■ Task details ■
What is needed here is an exact transcription of all the entries.
+--
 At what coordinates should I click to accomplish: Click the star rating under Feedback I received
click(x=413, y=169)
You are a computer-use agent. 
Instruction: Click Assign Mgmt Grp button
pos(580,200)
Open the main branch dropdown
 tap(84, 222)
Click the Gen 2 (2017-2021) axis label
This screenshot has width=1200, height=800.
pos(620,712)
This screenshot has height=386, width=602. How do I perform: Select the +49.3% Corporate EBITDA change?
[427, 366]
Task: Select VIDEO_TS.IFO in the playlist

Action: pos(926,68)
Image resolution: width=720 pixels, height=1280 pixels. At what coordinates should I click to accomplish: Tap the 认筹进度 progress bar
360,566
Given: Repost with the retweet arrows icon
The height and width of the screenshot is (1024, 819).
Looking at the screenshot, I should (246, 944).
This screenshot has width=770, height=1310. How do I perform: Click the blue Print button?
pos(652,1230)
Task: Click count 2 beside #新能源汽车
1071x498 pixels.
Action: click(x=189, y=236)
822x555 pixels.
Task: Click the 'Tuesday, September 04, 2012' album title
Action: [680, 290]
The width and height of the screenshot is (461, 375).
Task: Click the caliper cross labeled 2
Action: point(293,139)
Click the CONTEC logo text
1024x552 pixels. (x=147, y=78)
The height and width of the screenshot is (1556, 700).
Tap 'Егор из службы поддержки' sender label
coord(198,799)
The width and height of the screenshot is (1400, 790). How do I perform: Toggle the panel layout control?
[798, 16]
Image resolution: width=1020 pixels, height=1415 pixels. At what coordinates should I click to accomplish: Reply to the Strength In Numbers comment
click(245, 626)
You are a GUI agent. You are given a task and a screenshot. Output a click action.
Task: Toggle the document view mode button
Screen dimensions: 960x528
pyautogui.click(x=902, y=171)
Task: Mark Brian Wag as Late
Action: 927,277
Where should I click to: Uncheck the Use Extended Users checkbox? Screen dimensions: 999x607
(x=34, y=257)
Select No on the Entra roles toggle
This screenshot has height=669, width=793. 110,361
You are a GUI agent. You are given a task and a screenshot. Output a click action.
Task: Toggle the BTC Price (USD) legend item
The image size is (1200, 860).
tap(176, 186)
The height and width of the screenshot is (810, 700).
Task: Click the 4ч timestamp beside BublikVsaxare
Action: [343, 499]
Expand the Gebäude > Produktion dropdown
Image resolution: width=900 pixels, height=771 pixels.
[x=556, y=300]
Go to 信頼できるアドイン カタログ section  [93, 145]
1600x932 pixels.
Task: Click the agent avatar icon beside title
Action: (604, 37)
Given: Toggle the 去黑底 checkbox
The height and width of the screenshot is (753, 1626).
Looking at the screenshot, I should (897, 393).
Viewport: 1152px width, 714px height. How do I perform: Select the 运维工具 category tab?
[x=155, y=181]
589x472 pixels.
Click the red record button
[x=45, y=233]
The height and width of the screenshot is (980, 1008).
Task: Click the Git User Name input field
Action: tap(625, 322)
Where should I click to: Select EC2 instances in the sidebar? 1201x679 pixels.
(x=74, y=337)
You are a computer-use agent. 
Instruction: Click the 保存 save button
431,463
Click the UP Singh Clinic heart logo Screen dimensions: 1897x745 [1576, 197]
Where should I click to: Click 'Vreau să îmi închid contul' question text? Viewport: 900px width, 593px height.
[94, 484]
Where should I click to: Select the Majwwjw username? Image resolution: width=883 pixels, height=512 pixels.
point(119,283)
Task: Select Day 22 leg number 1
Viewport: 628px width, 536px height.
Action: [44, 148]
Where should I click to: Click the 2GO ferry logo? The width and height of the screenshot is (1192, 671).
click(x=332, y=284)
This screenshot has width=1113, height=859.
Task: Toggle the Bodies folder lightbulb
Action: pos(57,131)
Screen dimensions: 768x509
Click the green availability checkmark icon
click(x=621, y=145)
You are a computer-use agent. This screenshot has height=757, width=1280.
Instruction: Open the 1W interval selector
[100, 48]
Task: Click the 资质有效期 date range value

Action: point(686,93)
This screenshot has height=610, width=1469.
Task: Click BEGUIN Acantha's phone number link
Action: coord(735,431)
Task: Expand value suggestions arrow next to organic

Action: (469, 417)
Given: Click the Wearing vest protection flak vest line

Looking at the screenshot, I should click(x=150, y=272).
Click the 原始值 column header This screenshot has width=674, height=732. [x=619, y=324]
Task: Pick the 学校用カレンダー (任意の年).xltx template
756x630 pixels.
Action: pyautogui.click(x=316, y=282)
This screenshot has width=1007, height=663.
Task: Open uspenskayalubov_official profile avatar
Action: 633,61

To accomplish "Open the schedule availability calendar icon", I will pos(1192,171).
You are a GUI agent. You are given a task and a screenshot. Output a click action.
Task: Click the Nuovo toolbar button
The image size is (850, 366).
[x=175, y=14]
+--
■ Solution ■
 At what coordinates should I click to accomplish: Click the star rating under Feedback I received
click(x=413, y=169)
You are a computer-use agent. 
Instruction: Click Assign Mgmt Grp button
pos(580,200)
Open the main branch dropdown
 tap(84, 222)
Click the Gen 2 (2017-2021) axis label
This screenshot has width=1200, height=800.
pos(620,712)
This screenshot has height=386, width=602. How do I perform: Select the +49.3% Corporate EBITDA change?
[427, 366]
Task: Select VIDEO_TS.IFO in the playlist

Action: pos(926,68)
Image resolution: width=720 pixels, height=1280 pixels. At what coordinates should I click to accomplish: Tap the 认筹进度 progress bar
360,566
Given: Repost with the retweet arrows icon
The height and width of the screenshot is (1024, 819).
Looking at the screenshot, I should (246, 944).
This screenshot has width=770, height=1310. How do I perform: Click the blue Print button?
pos(652,1230)
Task: Click count 2 beside #新能源汽车
1071x498 pixels.
Action: click(x=189, y=236)
822x555 pixels.
Task: Click the 'Tuesday, September 04, 2012' album title
Action: [680, 290]
The width and height of the screenshot is (461, 375).
Task: Click the caliper cross labeled 2
Action: point(293,139)
Click the CONTEC logo text
1024x552 pixels. (x=147, y=78)
The height and width of the screenshot is (1556, 700).
Tap 'Егор из службы поддержки' sender label
coord(198,799)
The width and height of the screenshot is (1400, 790). How do I perform: Toggle the panel layout control?
[798, 16]
Image resolution: width=1020 pixels, height=1415 pixels. At what coordinates should I click to accomplish: Reply to the Strength In Numbers comment
click(245, 626)
You are a GUI agent. You are given a task and a screenshot. Output a click action.
Task: Toggle the document view mode button
Screen dimensions: 960x528
pyautogui.click(x=902, y=171)
Task: Mark Brian Wag as Late
Action: 927,277
Where should I click to: Uncheck the Use Extended Users checkbox? Screen dimensions: 999x607
(x=34, y=257)
Select No on the Entra roles toggle
This screenshot has height=669, width=793. 110,361
You are a GUI agent. You are given a task and a screenshot. Output a click action.
Task: Toggle the BTC Price (USD) legend item
The image size is (1200, 860).
tap(176, 186)
The height and width of the screenshot is (810, 700).
Task: Click the 4ч timestamp beside BublikVsaxare
Action: [343, 499]
Expand the Gebäude > Produktion dropdown
Image resolution: width=900 pixels, height=771 pixels.
[x=556, y=300]
Go to 信頼できるアドイン カタログ section  [93, 145]
1600x932 pixels.
Task: Click the agent avatar icon beside title
Action: (604, 37)
Given: Toggle the 去黑底 checkbox
The height and width of the screenshot is (753, 1626).
Looking at the screenshot, I should (897, 393).
Viewport: 1152px width, 714px height. How do I perform: Select the 运维工具 category tab?
[x=155, y=181]
589x472 pixels.
Click the red record button
[x=45, y=233]
The height and width of the screenshot is (980, 1008).
Task: Click the Git User Name input field
Action: tap(625, 322)
Where should I click to: Select EC2 instances in the sidebar? 1201x679 pixels.
(x=74, y=337)
You are a computer-use agent. 
Instruction: Click the 保存 save button
431,463
Click the UP Singh Clinic heart logo Screen dimensions: 1897x745 [1576, 197]
Where should I click to: Click 'Vreau să îmi închid contul' question text? Viewport: 900px width, 593px height.
[94, 484]
Where should I click to: Select the Majwwjw username? Image resolution: width=883 pixels, height=512 pixels.
point(119,283)
Task: Select Day 22 leg number 1
Viewport: 628px width, 536px height.
Action: [44, 148]
Where should I click to: Click the 2GO ferry logo? The width and height of the screenshot is (1192, 671).
click(x=332, y=284)
This screenshot has width=1113, height=859.
Task: Toggle the Bodies folder lightbulb
Action: pos(57,131)
Screen dimensions: 768x509
Click the green availability checkmark icon
click(x=621, y=145)
You are a computer-use agent. This screenshot has height=757, width=1280.
Instruction: Open the 1W interval selector
[100, 48]
Task: Click the 资质有效期 date range value

Action: point(686,93)
This screenshot has height=610, width=1469.
Task: Click BEGUIN Acantha's phone number link
Action: coord(735,431)
Task: Expand value suggestions arrow next to organic

Action: (469, 417)
Given: Click the Wearing vest protection flak vest line

Looking at the screenshot, I should click(x=150, y=272).
Click the 原始值 column header This screenshot has width=674, height=732. [x=619, y=324]
Task: Pick the 学校用カレンダー (任意の年).xltx template
756x630 pixels.
Action: pyautogui.click(x=316, y=282)
This screenshot has width=1007, height=663.
Task: Open uspenskayalubov_official profile avatar
Action: 633,61

To accomplish "Open the schedule availability calendar icon", I will pos(1192,171).
You are a GUI agent. You are given a task and a screenshot. Output a click action.
Task: Click the Nuovo toolbar button
The image size is (850, 366).
[x=175, y=14]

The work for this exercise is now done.